Dura derrota, enorme Mundial
La Selección argentina quedó cerca de lograr el bicampeonato mundial tras caer en la final ante España
La Selección argentina quedó en las puertas del bicampeonato mundial. Es el dolor de un país. Duele ver el final. Duele porque la ilusión era gigante, por la última de Leo Messi, por el camino de una enorme generación.
La Selección argentina quedó en las puertas del bicampeonato mundial. Es el dolor de un país. Duele ver el final. Duele porque la ilusión era gigante, por la última de Leo Messi, por el camino de una enorme generación.
Dicho este prólogo, la Selección argentina tuvo una final con todos los contratiempos posibles y algunas decisiones llamativas.
Del vamos, el comienzo con Nico González (de muy buenos ingresos) y la salida de Leandro Paredes. Raro por el nivel del volante de Boca Juniors y por ese enroque con Enzo Fernández jugando de cinco (algo que no hizo en todo el torneo).
Sin Paredes, la posesión fue de España, ejerciendo una inteligente presión con Oyarzábal, Olmo, Yamal y Baena.
España duplicó en pases a Argentina, algo que en el resto de los otros siete encuentros fue a la inversa.

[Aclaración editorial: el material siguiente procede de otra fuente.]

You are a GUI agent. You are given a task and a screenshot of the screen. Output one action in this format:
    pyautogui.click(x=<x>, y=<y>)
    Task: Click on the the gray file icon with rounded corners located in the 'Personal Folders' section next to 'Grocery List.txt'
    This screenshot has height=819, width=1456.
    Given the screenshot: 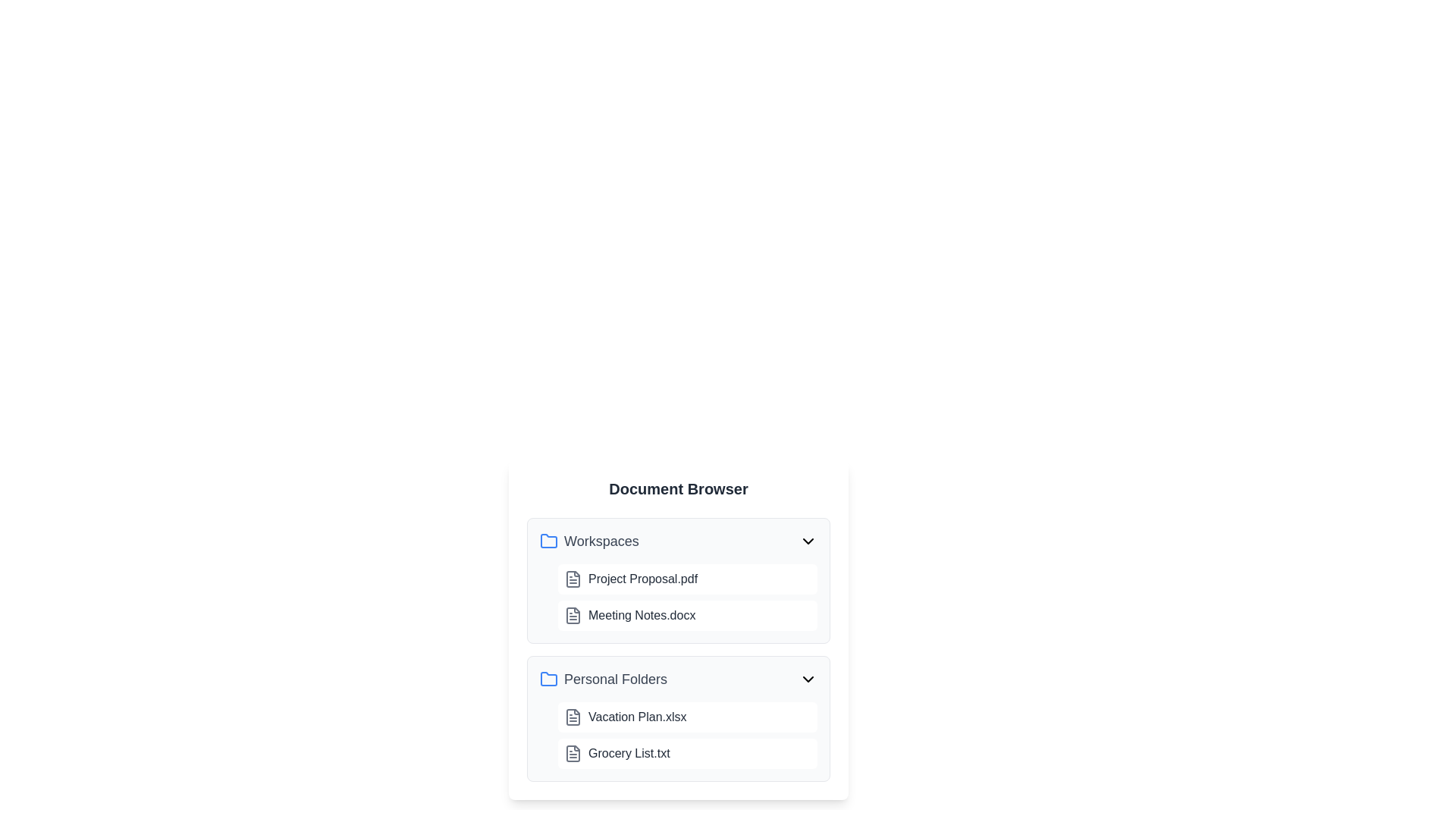 What is the action you would take?
    pyautogui.click(x=572, y=754)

El segundo punto fueron las lesiones, algo que le quemó la partitura a Lionel Scaloni. Primero mancó Lisandro Martínez, luego Montiel, y por último, Cuti Romero. Ahí el entrenador gastó tres cambios y quemó ventanas. Al punto que Lautaro se quedó sin poder jugar ni un minuto.
El tercer quiebre fue la roja a Enzo Fernández, amonestado por irse de boca, y la segunda, por llegar a destiempo en una jugada intrascendente en mitad de cancha.
Ahí, la Selección argentina empezó a hundirse. Desgastado en lo físico, 10 contra 11 y sin cambios, el DT reordenó con Julián de volante izquierdo y Messi solo arriba.
Dibu Martínez le puso los guantes a cada ataque español (con 11, récord en finales) y el partido fue al alargue.
Ahí, con el plus de la variante del suplementario, Lionel Scaloni intentó cerrar con 5 defensores, dejando en cancha a Molina, Otamendi, Senesi, Tagliafico y Medina, algo impensado.
Renunciando por completo al ataque e intentando la heroica, Ferrán enterró la ilusión (otra vez con Molina cerrando mal ante Nico Williams).
Nada para reprocharle a un equipo que puso a nuestro país en la cima del mundo. Absolutamente nada. Enorme Mundial pese a todos los contratiempos. Por eso, solo palabras de agradecimiento.